======== Text for analysis
Everyone knows it’s a man’s world out there (thanks James Brown) but there is none more so than the big bad world of music. From Miley’s twerking to Sinead’s slut shaming, these last months have seen an upward trajectory in the debate around gender issues within music. Rest assured that we here at Notion will be keen to keep an eye on all things sexism and there may even be some naming and shaming along the way…

Whilst recovering from the snoozefest that was the Brit Awards 2014, many people grumbled about how the cutting edge of award shows has gone completely blunt since the glory days of the Spice Girls, Jarvis Cocker’s drunken mooning and Ronnie Wood cracking on to girls less than half his age.

If this year’s Brit Awards didn’t catch your attention (and really, why would it?), then you may want to redirect your ceremonial gaze onto a slightly heavier offer – the good old NME Awards.

Attended by every skinny jean wearing music star from Haim to an extraordinarily hammered Eagulls, the event at Brixton’s O2 Academy last night saw the usual coked up and drunked up indie heroes stagger on stage to claim their middle finger shaped prizes.

Before the boos drown us out for suggesting it was a momentous event, it wasn’t the awards itself that drew our attention but that of the wondrous Debbie Harry, who at the age of 68 picked up an award for ‘Godlike Genius’ alongside her Blondie band mates.

Aside from giving ageism a kick right in the chest with her incredible gold creepers, red two-piece and enough bling to put half of the West Coast rappers to shame, the ultimate front woman was the first female to ever win the most acclaimed accolade from the UK’s hallowed (if not slightly flagging) music publication.

That’s right, we’ll repeat that… in the twenty years of the rock deity category running, there has never been a sole female winner or band fronted by a woman!

In fact the only female ever to have a look in was a half nod to famous music photographer Pennie Smith in 2002, who was asked to share half an award with celebrated NME journalist Nick Kent.

Considering the females available from the rock and roll hall of fame such as American’s Stevie Nicks and Patti Smith, or even the UK’s own Siouxsie Sioux or Marianne Faithful, it could be considered a sign of how things have long been run in the music industry.
================
======== Dataset excerpt
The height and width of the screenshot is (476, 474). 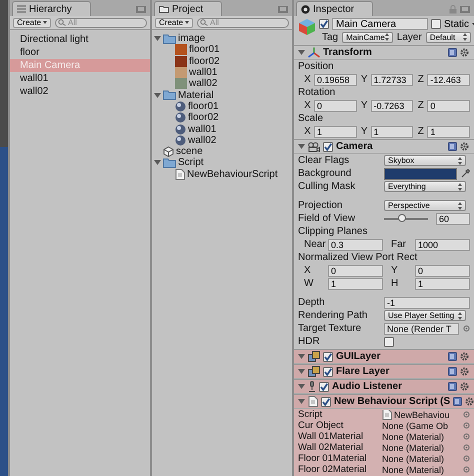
================
- _Task to complete_: Set down, word for word, the part of the NME Awards article above that opens with "In fact the" and closes with "the music industry.".

- _Answer to the exercise_:
In fact the only female ever to have a look in was a half nod to famous music photographer Pennie Smith in 2002, who was asked to share half an award with celebrated NME journalist Nick Kent.

Considering the females available from the rock and roll hall of fame such as American’s Stevie Nicks and Patti Smith, or even the UK’s own Siouxsie Sioux or Marianne Faithful, it could be considered a sign of how things have long been run in the music industry.